Les conclusions du forum figureront dans le communiqué final de la 47ᵉ session ordinaire du Conseil exécutif de l’Union africaine, qui se tiendra sous le thème de l’année : « Justice pour les Africains et les personnes d’ascendance africaine par la réparation », du 11 au 13 juillet 2025.
Le rôle de la société civile dans un avenir fondé sur la justice réparatrice
Le panel « Le rôle de la société civile dans un avenir fondé sur la justice réparatrice » a réuni plus de 200 participants et a constitué l’un des temps forts du forum. Les discussions, tant en séance plénière qu’en coulisses, ont porté sur les mécanismes possibles de réparation des préjudices causés aux pays africains par les anciennes puissances coloniales.

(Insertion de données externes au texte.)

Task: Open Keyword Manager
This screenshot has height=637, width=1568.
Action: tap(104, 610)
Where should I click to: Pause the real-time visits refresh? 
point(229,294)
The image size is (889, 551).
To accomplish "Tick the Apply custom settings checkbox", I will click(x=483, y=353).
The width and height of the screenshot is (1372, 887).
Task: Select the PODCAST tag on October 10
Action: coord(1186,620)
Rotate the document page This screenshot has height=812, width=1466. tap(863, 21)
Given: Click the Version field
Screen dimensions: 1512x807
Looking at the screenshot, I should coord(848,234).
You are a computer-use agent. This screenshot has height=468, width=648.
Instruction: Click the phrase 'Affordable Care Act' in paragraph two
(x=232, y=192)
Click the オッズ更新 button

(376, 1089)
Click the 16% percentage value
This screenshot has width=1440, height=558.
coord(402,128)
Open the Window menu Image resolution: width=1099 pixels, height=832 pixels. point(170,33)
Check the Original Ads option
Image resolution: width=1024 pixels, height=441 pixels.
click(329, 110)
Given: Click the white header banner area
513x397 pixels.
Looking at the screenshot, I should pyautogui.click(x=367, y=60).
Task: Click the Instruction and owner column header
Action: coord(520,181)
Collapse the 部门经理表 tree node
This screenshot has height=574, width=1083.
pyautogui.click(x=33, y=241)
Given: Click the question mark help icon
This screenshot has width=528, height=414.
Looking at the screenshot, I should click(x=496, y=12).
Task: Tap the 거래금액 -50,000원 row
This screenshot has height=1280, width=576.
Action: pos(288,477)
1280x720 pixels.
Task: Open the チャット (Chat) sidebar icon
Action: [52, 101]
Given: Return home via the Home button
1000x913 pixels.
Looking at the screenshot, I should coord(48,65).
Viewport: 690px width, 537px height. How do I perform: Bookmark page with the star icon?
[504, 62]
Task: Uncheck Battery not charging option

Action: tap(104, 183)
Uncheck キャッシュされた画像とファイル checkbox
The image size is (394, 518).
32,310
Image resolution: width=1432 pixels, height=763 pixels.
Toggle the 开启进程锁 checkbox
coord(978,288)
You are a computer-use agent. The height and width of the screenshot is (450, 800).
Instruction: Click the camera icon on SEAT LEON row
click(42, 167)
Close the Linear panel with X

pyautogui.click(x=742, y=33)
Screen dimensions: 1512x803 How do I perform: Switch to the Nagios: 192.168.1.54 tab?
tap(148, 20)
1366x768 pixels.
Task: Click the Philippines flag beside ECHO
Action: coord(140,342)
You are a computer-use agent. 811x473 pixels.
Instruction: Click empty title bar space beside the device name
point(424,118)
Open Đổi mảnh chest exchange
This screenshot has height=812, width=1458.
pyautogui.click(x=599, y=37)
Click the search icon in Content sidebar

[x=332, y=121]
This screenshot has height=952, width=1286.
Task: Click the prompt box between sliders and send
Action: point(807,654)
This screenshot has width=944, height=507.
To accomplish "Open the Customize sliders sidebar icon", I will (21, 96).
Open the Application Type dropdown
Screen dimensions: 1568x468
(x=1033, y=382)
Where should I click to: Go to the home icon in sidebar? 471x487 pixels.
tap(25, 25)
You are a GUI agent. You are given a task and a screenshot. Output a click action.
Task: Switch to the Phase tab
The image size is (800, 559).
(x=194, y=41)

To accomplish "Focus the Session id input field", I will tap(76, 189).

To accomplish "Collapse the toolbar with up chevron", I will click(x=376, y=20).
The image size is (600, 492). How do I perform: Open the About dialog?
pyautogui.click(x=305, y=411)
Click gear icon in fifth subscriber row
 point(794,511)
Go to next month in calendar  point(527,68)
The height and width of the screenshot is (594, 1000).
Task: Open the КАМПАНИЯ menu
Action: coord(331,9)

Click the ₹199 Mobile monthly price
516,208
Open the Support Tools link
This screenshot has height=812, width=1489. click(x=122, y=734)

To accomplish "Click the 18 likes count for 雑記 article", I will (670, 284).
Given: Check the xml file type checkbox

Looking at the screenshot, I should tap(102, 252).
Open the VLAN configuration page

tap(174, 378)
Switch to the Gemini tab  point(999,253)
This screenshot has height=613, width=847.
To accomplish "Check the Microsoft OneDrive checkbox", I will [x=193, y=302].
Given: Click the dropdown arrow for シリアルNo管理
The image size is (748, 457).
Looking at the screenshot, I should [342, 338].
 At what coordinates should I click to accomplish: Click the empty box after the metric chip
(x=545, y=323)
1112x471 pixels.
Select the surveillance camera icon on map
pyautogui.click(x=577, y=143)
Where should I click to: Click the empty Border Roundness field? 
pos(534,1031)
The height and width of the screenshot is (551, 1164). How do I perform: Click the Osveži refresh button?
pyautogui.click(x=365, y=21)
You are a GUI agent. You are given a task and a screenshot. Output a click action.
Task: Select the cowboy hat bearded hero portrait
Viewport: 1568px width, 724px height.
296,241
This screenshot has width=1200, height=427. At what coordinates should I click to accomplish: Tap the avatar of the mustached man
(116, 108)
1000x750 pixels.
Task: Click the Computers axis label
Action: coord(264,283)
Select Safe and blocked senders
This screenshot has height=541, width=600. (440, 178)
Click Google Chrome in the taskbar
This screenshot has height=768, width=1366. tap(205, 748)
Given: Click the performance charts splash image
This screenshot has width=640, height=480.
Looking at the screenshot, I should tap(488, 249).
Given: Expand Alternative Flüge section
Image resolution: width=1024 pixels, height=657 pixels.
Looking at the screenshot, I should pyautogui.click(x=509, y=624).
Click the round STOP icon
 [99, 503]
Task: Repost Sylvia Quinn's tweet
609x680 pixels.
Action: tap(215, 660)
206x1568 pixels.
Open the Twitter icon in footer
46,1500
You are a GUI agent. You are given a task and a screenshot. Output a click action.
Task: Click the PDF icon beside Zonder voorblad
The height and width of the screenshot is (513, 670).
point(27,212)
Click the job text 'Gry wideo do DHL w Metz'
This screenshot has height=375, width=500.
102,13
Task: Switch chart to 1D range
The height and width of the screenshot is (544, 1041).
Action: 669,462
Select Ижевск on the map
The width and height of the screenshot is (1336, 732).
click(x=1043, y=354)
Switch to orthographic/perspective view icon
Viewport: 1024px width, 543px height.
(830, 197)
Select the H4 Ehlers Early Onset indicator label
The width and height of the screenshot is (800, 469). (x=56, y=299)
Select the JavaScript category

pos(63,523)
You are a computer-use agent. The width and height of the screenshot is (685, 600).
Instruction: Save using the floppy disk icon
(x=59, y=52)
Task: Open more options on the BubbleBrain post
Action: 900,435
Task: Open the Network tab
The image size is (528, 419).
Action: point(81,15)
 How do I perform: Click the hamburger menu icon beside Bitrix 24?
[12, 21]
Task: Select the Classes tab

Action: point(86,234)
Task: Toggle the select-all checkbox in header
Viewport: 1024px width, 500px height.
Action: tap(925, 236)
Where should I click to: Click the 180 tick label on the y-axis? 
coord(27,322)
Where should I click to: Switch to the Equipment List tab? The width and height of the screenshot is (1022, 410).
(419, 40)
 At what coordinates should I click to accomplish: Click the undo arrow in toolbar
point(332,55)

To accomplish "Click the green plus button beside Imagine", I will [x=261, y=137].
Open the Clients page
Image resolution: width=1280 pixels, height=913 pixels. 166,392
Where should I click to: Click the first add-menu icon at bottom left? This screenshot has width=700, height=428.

Modèles de calcul des réparations
- Modèle basé sur le travail non rémunéré : L’économiste Thomas Kramer a estimé la valeur économique du travail forcé aux États-Unis à plus de 14 000 milliards de dollars. Appliqué à la traite transatlantique, si 12,5 millions d’Africains ont travaillé 10 ans sans salaire, avec un revenu historique estimé à 5 dollars par jour, cela représenterait plus de 2 000 milliards de dollars, sans compter les intérêts et l’effet cumulatif.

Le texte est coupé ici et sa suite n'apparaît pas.